Research Press Release
タンパク質複合体の構造を質量分析法で明らかにする
Nature Methods
2012年10月15日
質量分析法の分解能および利用可能性を向上させることによって完全な多タンパク質複合体の重要な構造情報を得る研究法が、今週のNature Methods(オンライン版)で発表される。
どのような分子が結合可能でどのように成り立っているのかなど、大型の多タンパク質複合体に関する詳細な構造情報は、高分子量イオンの検出を可能とする質量分析法で測定することができる。現在、この方法には特別仕様の質量分析計を使用する必要があるため、それは一握りの専門的な研究室でしか行われていない。

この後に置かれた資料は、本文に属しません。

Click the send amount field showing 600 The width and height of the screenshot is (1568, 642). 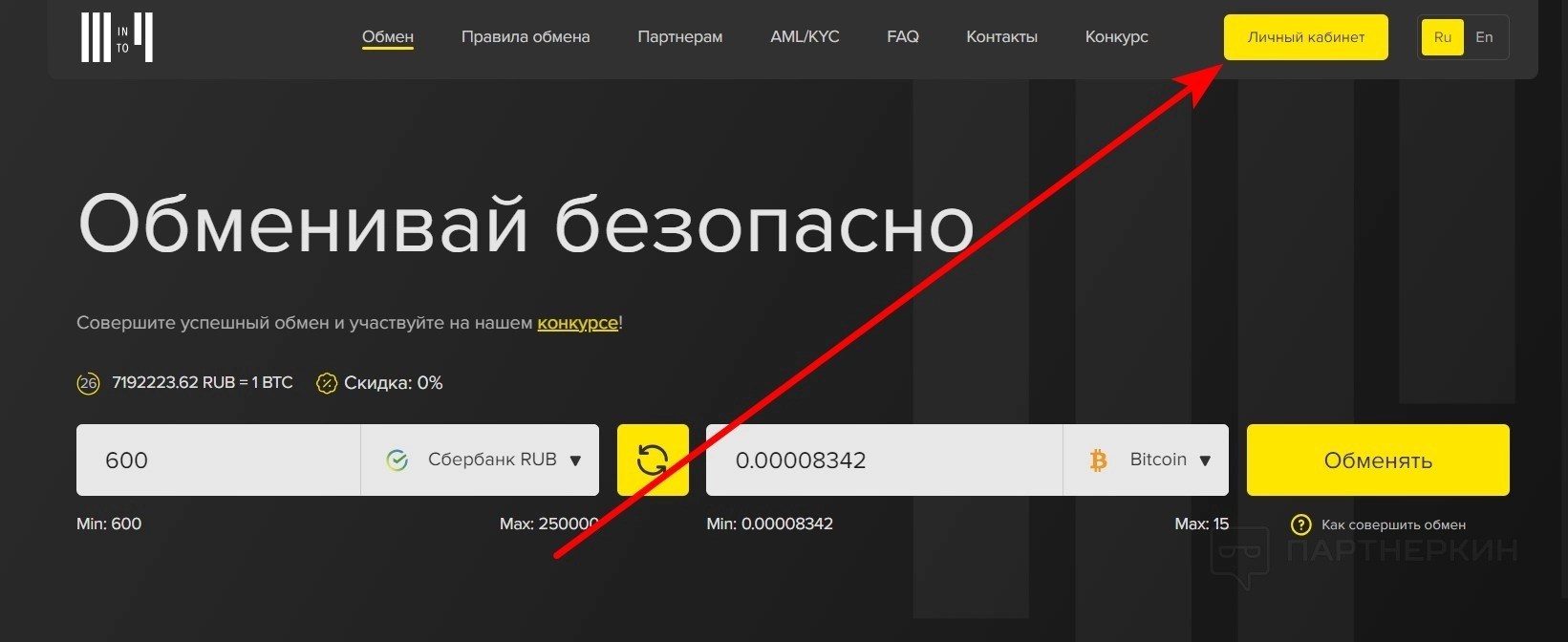coord(218,460)
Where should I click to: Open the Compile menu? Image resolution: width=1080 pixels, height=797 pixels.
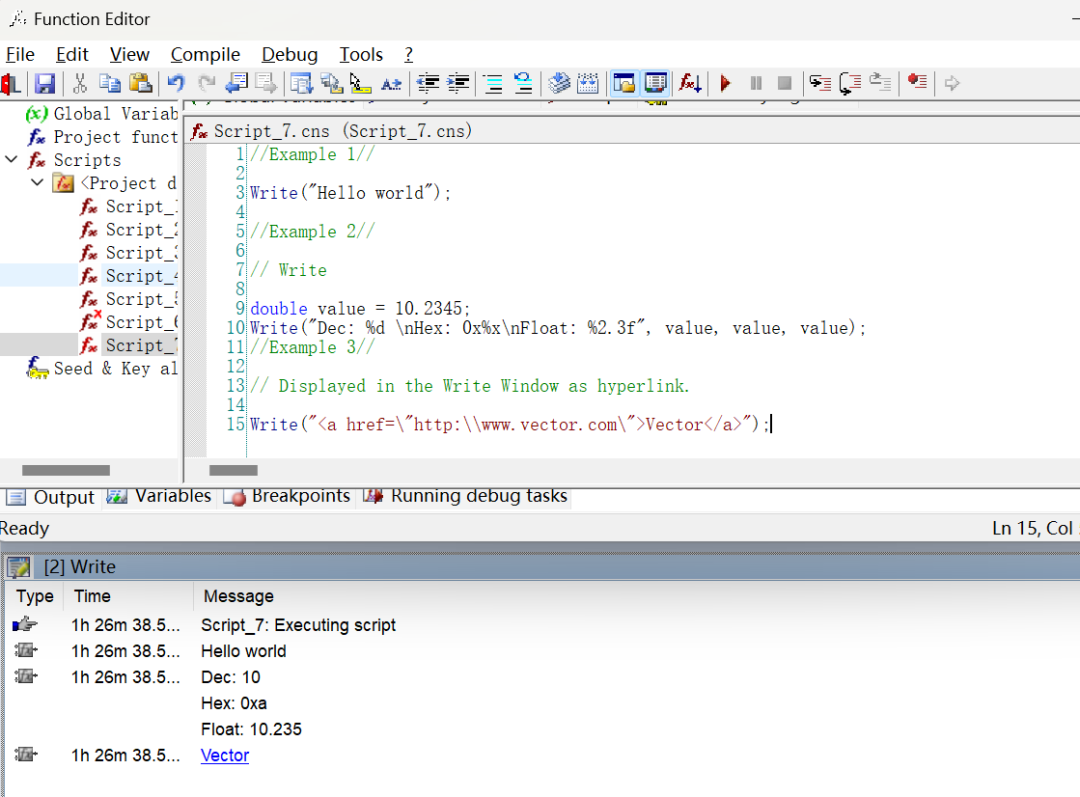205,55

Albert Heckたちは、Orbitrap質量分析計(高処理能タンパク質プロファイル解析で広く使用されている一般的なタイプの装置)に施した改良により、分子量1,000 kDaもの完全な多タンパク質複合体が測定されるようになったことを明らかにしている。その方法の分解能は、細菌のシャペロニン複合体GroELにひとつひとつのATPまたはADP分子が結合しているのを識別することができるほど高い。現時点では、これをもとの質量分析法で行うことはできない。今回の方法は、多タンパク質複合体の翻訳後修飾の高感度検出のような用途も可能と考えられる。
doi:10.1038/nmeth.2208
「Nature 関連誌注目のハイライト」は、ネイチャー広報部門が報道関係者向けに作成したリリースを翻訳したものです。より正確かつ詳細な情報が必要な場合には、必ず原著論文をご覧ください。